Watching Kasim Reed on Sunday’s Meet The Press had to lift the spirits of President Obama’s reelection team, at least a little. Reed played the role of partisan attack dog infinitely better than his friend, Newark, NJ Mayor Cory Booker did on the same program last week. Booker, now infamously, questioned the President’s attacks on Mitt Romney’s leadership of Bain Capitol. But when his turn came Sunday, Kasim Reed squared his shoulders and lacerated Mitt Romney the way a campaign surrogate is supposed to. And he relished the moment, in fact barely waiting for NBC’s David Gregory to get the question out of his mouth. Of course, what he said was mostly rhetorical blather, but then again so were many of the comments of his Republican adversaries.
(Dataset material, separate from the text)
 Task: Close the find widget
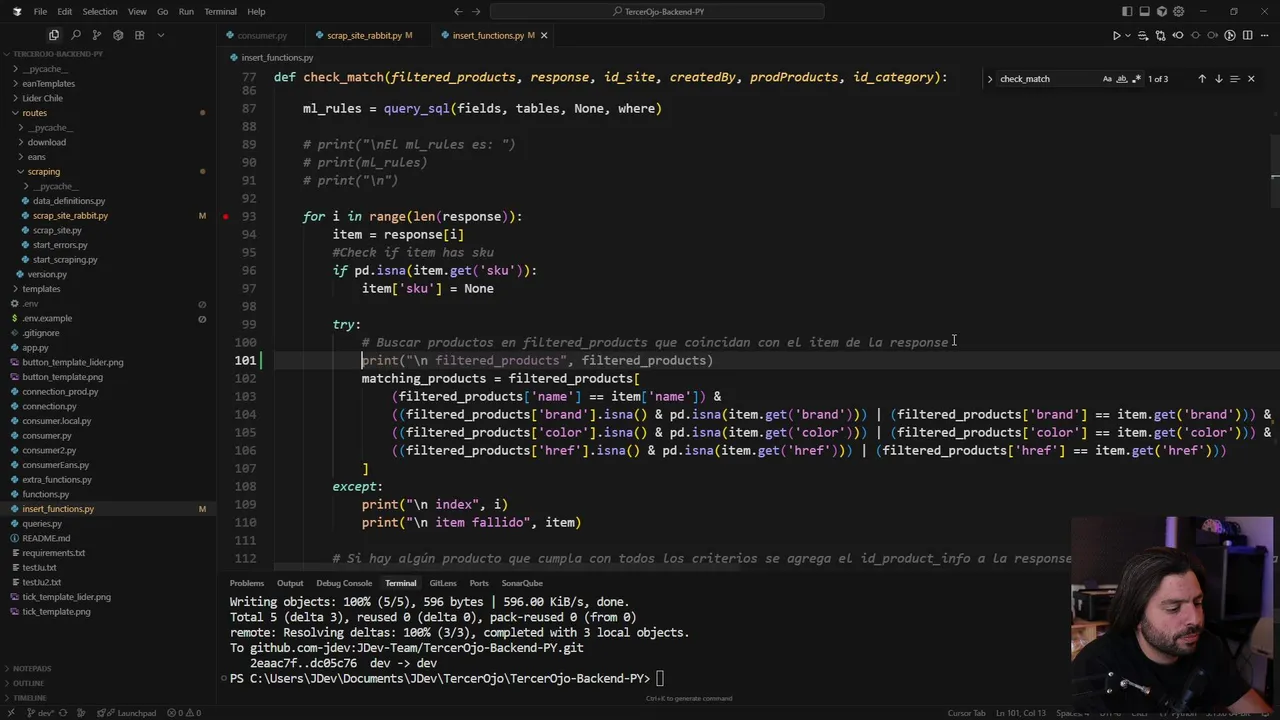[x=1250, y=79]
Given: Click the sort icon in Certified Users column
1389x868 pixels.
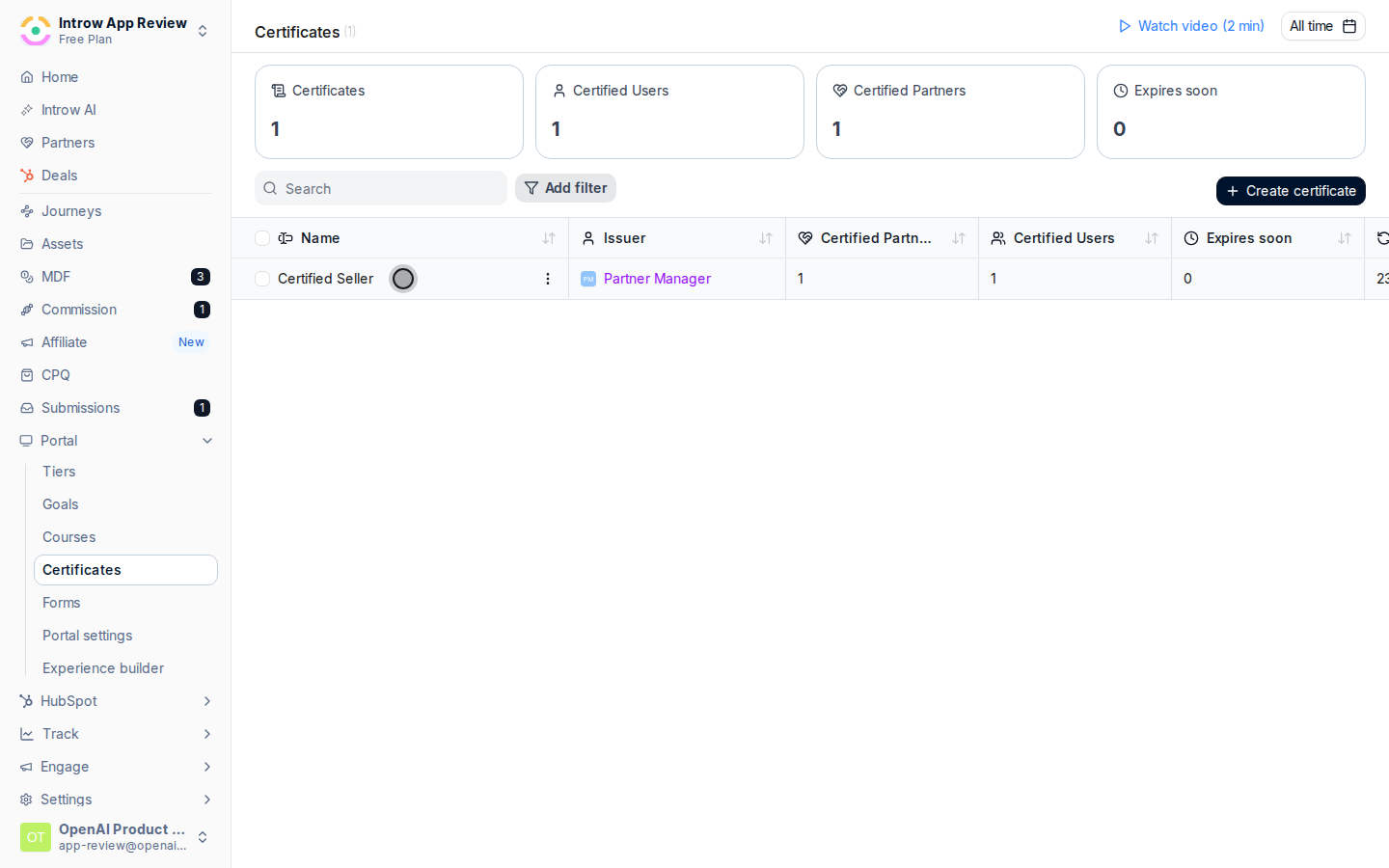Looking at the screenshot, I should click(1152, 238).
Kasim Reed is an interesting fellow. He’s hard not to like, and it’s hard not to admire his toughness and focus, if not his candor. When he was in the Georgia legislature, he was seen as smart and effective, even by Republicans. At the time, one GOP operative said “Kasim is a stand-up guy, you can always work with him.” In his short time as Mayor of Atlanta he has come to be seen as an emerging national figure, at least by two not insignificant institutions: the White House, which sees him as a defender and fundraiser; and NBC News, which keeps inviting him to sit in on Meet The Press.
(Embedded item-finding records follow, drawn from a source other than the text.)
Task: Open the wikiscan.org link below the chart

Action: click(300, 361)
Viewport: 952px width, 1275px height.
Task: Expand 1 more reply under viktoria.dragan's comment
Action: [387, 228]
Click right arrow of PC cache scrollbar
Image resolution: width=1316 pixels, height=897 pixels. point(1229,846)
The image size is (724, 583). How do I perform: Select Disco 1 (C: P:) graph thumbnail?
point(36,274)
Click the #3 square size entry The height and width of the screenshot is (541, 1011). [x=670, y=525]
He definitely has some things going for him, and is undeniably someone politicos should keep an eye on. But there are some chinks to his armor. One is his embrace and defense of a city procurement system that habitually rewards campaign contributors and entrenched business interests with city contracts. The city is girding itself for yet another round of lawsuits, this time in conjunction with the recent contract awards for concessions at Hartsfield/Jackson Atlanta Airport, “the busiest airport in the world.”

In what may or may not be a coincidence, many of the names behind airport concessions contracts and campaign contributions to Reed and other city officials, are also large contributors to President Obama’s reelection campaign. Needless to say, people are watching.
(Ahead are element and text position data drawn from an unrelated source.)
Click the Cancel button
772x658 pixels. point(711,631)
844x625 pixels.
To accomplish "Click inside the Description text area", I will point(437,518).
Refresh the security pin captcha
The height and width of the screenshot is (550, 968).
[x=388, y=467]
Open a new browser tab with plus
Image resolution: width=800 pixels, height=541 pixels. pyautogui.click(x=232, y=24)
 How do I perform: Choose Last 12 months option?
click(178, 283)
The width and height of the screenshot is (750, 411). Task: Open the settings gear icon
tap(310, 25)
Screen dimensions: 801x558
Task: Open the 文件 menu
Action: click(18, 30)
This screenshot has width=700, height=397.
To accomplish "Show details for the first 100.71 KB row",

The Atlanta Airport has a 30-year plus history of sweetheart deals and so called “pay-to-play” contracting. Kasim Reed didn’t create that environment of course, but he is now knee-deep in it, with an opportunity to do something about it. But unlike his Newark, NJ counterpart Cory Booker, who instituted pay-to-play reform in his city, Reed hasn’t even tried to reform city procurement. He sees no need. And to hear him tell it, he sees no problems.

That’s a pretty big blind spot for an emerging national political player.